● **Selection**:
= = =

The licensee will need to ensure their staff that are designated as Non-Relevant Providers are adequately trained and competent to provide Personal Advice (which is also “Good Advice”). They may also need to limit the scope of advice their staff are able to provide in order to align to the proposals which envisage simple advice being provided by Non-Relevant Providers, and more complex advice being referred onto a Relevant Provider (a Financial Adviser). An interesting point then arises, as it will ultimately be up to each individual licensee to determine for their business model what constitutes simple advice.

This plays into the concept of an “advice continuum” where consumer advice needs range from simple to complex. When licensees look to service simple advice needs of their customers (via their Non-Relevant Provider staff) they will be able to leverage the existing customer data on hand as a starting point. This may also present a key triage point for customers, depending on the advice need, and therefore potential referral of the customer to a Relevant Provider to satisfy the client’s more complex needs. Critics of the proposals and in particular, those focussed on consumer outcomes are concerned that Non-Relevant providers may not adequately triage at this point.

Let’s look at an example to explore the potential challenge – a customer who wants to know whether they should make additional contributions to super or make additional repayments on their debt? Today, under general advice the merits of paying down debt vs. contributions to super could be discussed, however, not recommended to the customer specifically. If that engagement were to take place under a model envisaged by the draft proposals the licensee will have to decide to either provide no advice (and triage out) or provide personal advice to explicitly address the customer advice need as it is understood on the information available.

It will therefore be important that Non-Relevant Providers have effective systems in place throughout the value chain to identify customers who are raising more complex advice needs and should be referred on to a Relevant Provider. Another risk is that staff may limit engagement with customers to avoid becoming aware of potentially complex advice needs and accordingly the need to refer the customer to a Relevant Provider, rather than selling a product.  The management of potential conflicts of interest will therefore continue to be important. 

Interestingly, under the proposals someone who recommends a product but does not facilitate or deal in a financial product may not be required to hold an AFSL.

The below table summarises the different roles that might be considered Non-Relevant Providers, or considered exempt from licensing requirements.

For the above roles, the lines between exempt and Non-Relevant Providers may be blurry. Take ‘Finfluencers’ for example; they may receive remuneration from a product provider for their comments or may be associated with a licensee.

Educational Standards 

A key area for further debate is likely to relate to what education standards Non-Relevant Providers will be required to meet. Although the licensee will need to hold an AFSL (if they facilitate or deal in financial products), the review doesn’t impose or recommend any additional educational requirements for staff of Non-Relevant Providers. If that remains the case, there will be significant reliance on Licensee standards and training to ensure staff stay within the guard rails and in particular:

  • do not stray into providing complex advice (as determined by the licensee); and 
  • understand their obligation to refer on customers with complex advice needs.

With the draft proposals recommending an expansion of personal advice about a financial product (removing the concept of general advice save potentially in respect of seminars and newsletters) and intra-fund advice, one aim is to increase the pool of advice providers including potential re-engagement in the provision of simple advice by banks and other financial service firms. Licensees that currently provide say, general advice to their customers (and are currently excluded from the Best Interest Duty and FASEA code of ethics), would find they have to ensure they can demonstrate the advice they provide is good and they will also have to have appropriate systems in place to ensure they do not stray into providing complex advice (and potentially, do not have information in their possession that indicates complex advice needs exist) if they are only authorised to provide simple advice.  As we have noted, those changes would not be without difficulty.

= = =

● **Written request**:
Extend the passage on Non-Relevant Providers and personal financial advice, picking up after its final sentence. The listing comes from a separate source and is unrelated to the passage on financial advice reform.

● **Given records**:
= = =

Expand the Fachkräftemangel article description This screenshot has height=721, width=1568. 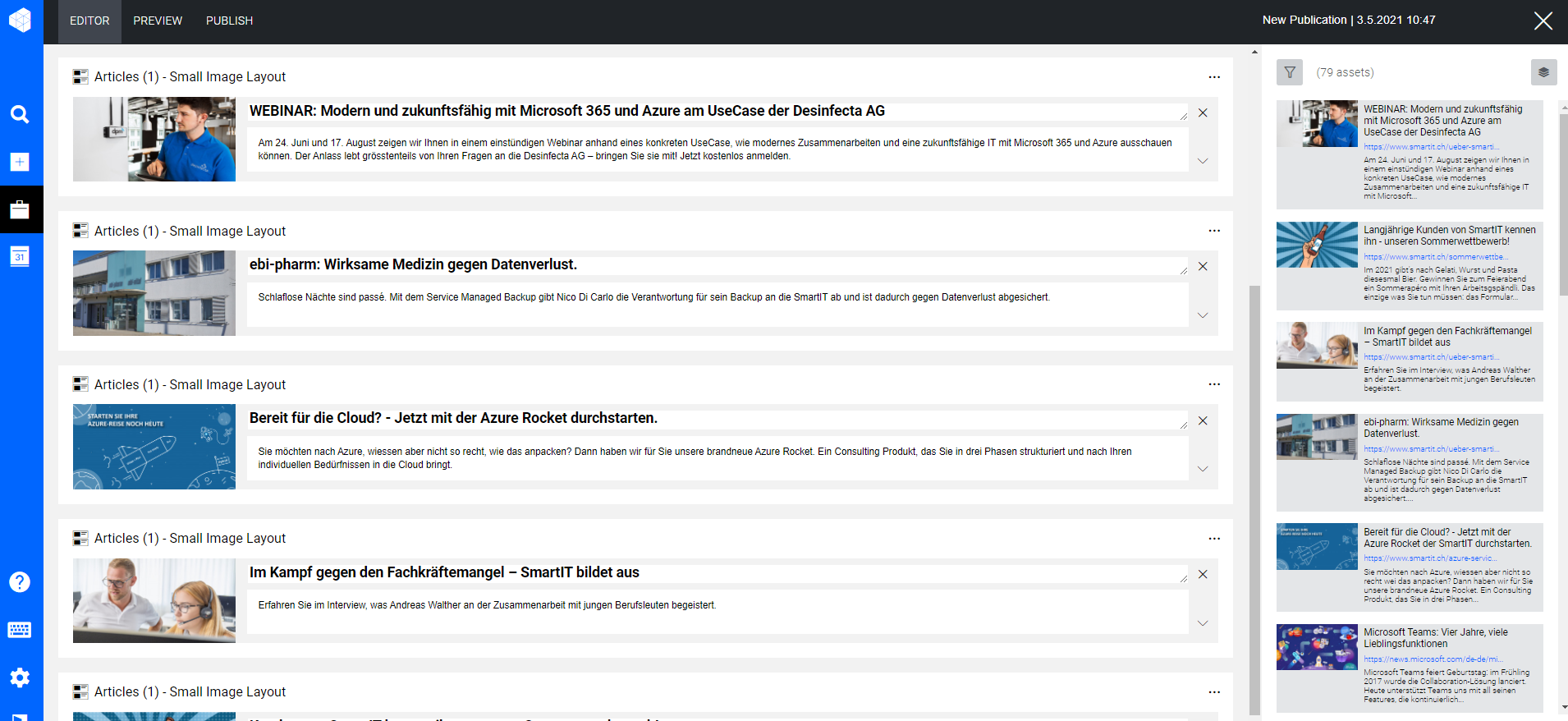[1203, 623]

= = =

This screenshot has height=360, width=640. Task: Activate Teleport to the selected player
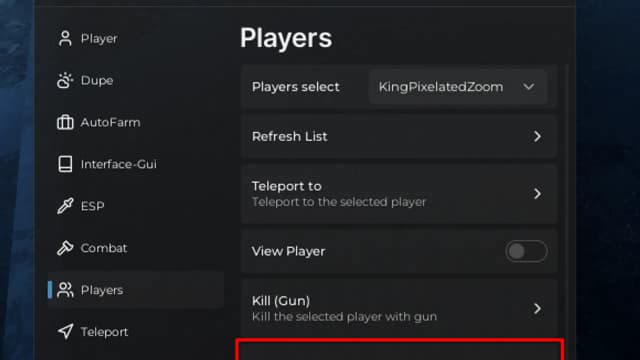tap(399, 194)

= = =

● **Written response**:
What will this mean for super funds providing personal advice (including intra-fund advice) to members? Will Non-Relevant Providers give advice to prospective customers, recommending they switch funds? The information a fund may have about a customer who has been a member for the last 10 years will likely differ greatly to the information on file of a prospective member. How will these Non-Relevant Providers manage the information asymmetry?

Another sector to watch will be the accounting/limited advice groups who historically offered advice around Self-Managed Super Fund (SMSF) set up and ongoing management. Their numbers have dropped on the Financial Adviser Register (FAR) by 75% since 2019, but they may see an opportunity to re-engage in a simplified regulatory environment. 3

The general advice warning as it currently stands relieves licensees of significant obligations, which won’t be avoided in a regime requiring Good Advice and therefore, the changes are likely to be of net benefit to customers. In the event, it is likely that general advice providers will find the changes the most substantive as they are likely to be moving into the personal advice world – there will at least be a requirement to focus on a renewal of internal policies, uplift in training, record keeping and redistribution of resources. While overall, it is likely the regulatory landscape will be less restrictive and the proposed changes enlarge the pool of potential advice providers, the obligation to provide Good Advice (and demonstrate it has been provided when challenged) will require careful consideration and adjustment.

The complexities exist in the market segmentation and advice itself.  A qualified financial adviser is required to consider a customer’s broader circumstances, whereas advice by a Non-Relevant Provider would only be required to address the subject matter in question.  In practicality, it potentially blurs the lines of what needs to be considered or rather, what should have been considered to ensure that the advice meets the provision of “Good Advice”.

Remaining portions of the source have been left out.